▶ _What the task requires_
Convert the records below into a JSON list of strings, one string per line, omitting blank lines.

Target position records
▬▬▬

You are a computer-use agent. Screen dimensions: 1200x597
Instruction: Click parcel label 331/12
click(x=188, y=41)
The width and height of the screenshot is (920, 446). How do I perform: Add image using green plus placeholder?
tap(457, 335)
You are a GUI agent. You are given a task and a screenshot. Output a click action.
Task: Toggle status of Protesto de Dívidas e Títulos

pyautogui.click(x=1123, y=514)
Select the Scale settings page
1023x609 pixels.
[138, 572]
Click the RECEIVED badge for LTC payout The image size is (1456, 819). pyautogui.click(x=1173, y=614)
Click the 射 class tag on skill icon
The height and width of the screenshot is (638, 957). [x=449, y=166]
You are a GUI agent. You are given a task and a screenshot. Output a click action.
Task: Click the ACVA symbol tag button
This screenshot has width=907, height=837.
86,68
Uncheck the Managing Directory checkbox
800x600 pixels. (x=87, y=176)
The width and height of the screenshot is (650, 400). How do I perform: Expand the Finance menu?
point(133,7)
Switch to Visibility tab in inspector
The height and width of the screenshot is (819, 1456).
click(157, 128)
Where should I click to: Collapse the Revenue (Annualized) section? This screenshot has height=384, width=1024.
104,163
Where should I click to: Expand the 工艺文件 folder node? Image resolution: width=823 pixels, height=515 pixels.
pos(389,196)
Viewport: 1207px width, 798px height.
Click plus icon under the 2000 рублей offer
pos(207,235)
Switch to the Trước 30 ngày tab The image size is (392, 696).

▬▬▬

▶ _Written response_
[
  "You are a computer-use agent. Screen dimensions: 1200x597",
  "Instruction: Click parcel label 331/12",
  "click(x=188, y=41)",
  "The width and height of the screenshot is (920, 446). How do I perform: Add image using green plus placeholder?",
  "tap(457, 335)",
  "You are a GUI agent. You are given a task and a screenshot. Output a click action.",
  "Task: Toggle status of Protesto de Dívidas e Títulos",
  "pyautogui.click(x=1123, y=514)",
  "Select the Scale settings page",
  "1023x609 pixels.",
  "[138, 572]",
  "Click the RECEIVED badge for LTC payout The image size is (1456, 819). pyautogui.click(x=1173, y=614)",
  "Click the 射 class tag on skill icon",
  "The height and width of the screenshot is (638, 957). [x=449, y=166]",
  "You are a GUI agent. You are given a task and a screenshot. Output a click action.",
  "Task: Click the ACVA symbol tag button",
  "This screenshot has width=907, height=837.",
  "86,68",
  "Uncheck the Managing Directory checkbox",
  "800x600 pixels. (x=87, y=176)",
  "The width and height of the screenshot is (650, 400). How do I perform: Expand the Finance menu?",
  "point(133,7)",
  "Switch to Visibility tab in inspector",
  "The height and width of the screenshot is (819, 1456).",
  "click(157, 128)",
  "Where should I click to: Collapse the Revenue (Annualized) section? This screenshot has height=384, width=1024.",
  "104,163",
  "Where should I click to: Expand the 工艺文件 folder node? Image resolution: width=823 pixels, height=515 pixels.",
  "pos(389,196)",
  "Viewport: 1207px width, 798px height.",
  "Click plus icon under the 2000 рублей offer",
  "pos(207,235)",
  "Switch to the Trước 30 ngày tab The image size is (392, 696)."
]